Do you run a food blog? Or do you enjoy sharing pictures of your foodie adventures in your Facebook? Maybe you’re thinking of starting a home-based baking business and would like to upload photos of your creations to your website or Multiply account.
This article can help even amateur photographers take impressive food photos. You don’t need a buy essay online cheap high-tech camera. It’s all in knowing how to frame your shot, and adjust the settings of your camera. Don’t worry, it’s easy! Read on for our simple explanation.
We eat with our eyes first. That’s why, when we take photos of
food, we need to capture the color, texture and presentation. Sometimes, zooming in too close will crop out all the details that could add personality to your photo. For example, the roughness of a clay pot of an authentic curry, or the rough grain of your wooden picnic table are part of the ‘story’ of your dish. But if the dish is already colorful, or has interesting texture, then by all means go up close and crop or blur out any distracting elements around the plate. Experiment with different zoom settings to see what effects you get, and study the food shots in cookbooks and food magazines to see how professional photographers tackle the art of composition.
Let’s say you want to blur the background of the photo. How do you do that? Adjust the aperture or F/stop of your camera. The ideal F/stop is 1.6 to 2.8. And if you can, change your camera mode to Aperture Priority. That means if you set the aperture to its lowest setting, your camera will automatically adjust all the other settings.
Work with the light
You don’t need to spend a fortune on fancy lights. Mother Nature still has the best lights – just use it to your advantage. Shoot in what photographers call ‘available light’ or natural light. Bring the food next to the window, or shoot it outdoors on a makeshift table. Most photographers recommend using light-colored table cloth which will add to the sense of brightness.
Play with the background
If you can’t blur the background, consider removing distracting elements or changing your position or the angle of the camera, so you fill the frame with the food and avoid taking pictures of, say, the ugly signage or the people at the next table. Try tilting your camera, or standing up and taking a shoot from the top (if you’re at home, you can try standing on a stable chair).

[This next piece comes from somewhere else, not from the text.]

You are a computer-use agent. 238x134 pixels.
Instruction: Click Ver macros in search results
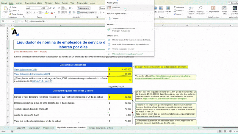click(x=116, y=7)

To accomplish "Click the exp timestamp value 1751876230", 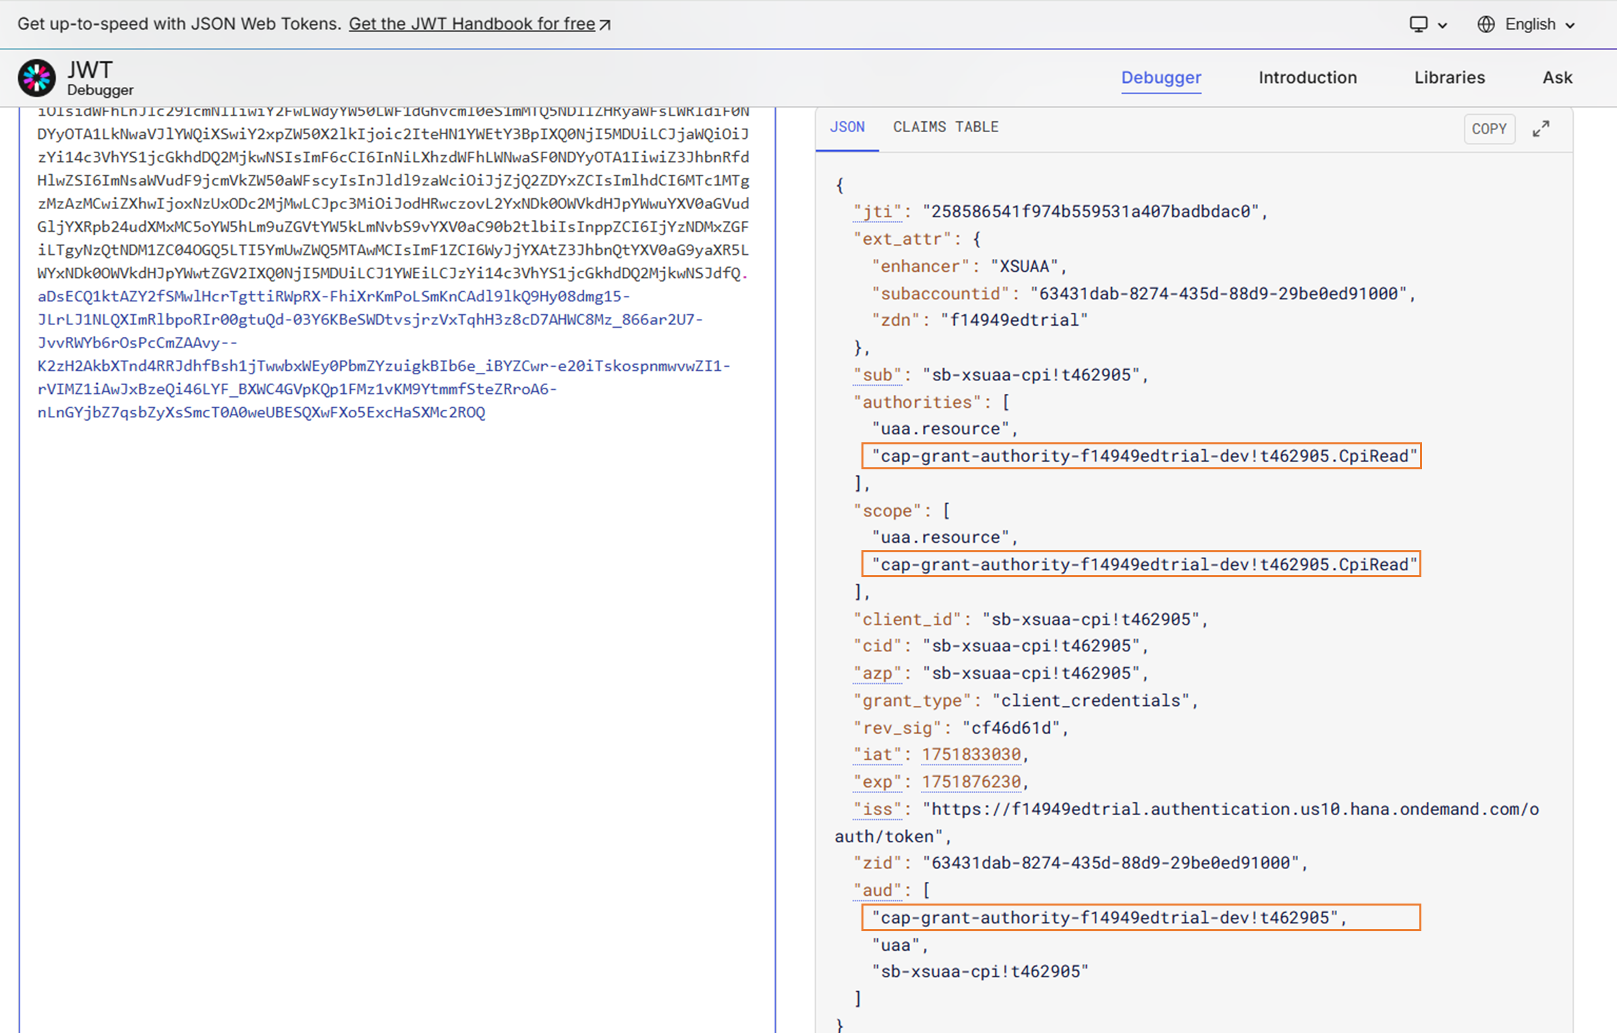I will pos(971,781).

Experiment with food styling
If you’re shooting your own dishes at home, then you have the freedom to manipulate the food presentation. Will the chocolate cupcakes look better if they’re on a colorful plate? Or maybe you can add steamed vegetables to add some texture and color to your roast chicken. Or you can go thematic. If you’ve prepared a romantic dinner for two, scatter rose petals or position a rosebud near the plates, to help tell the story of the dish.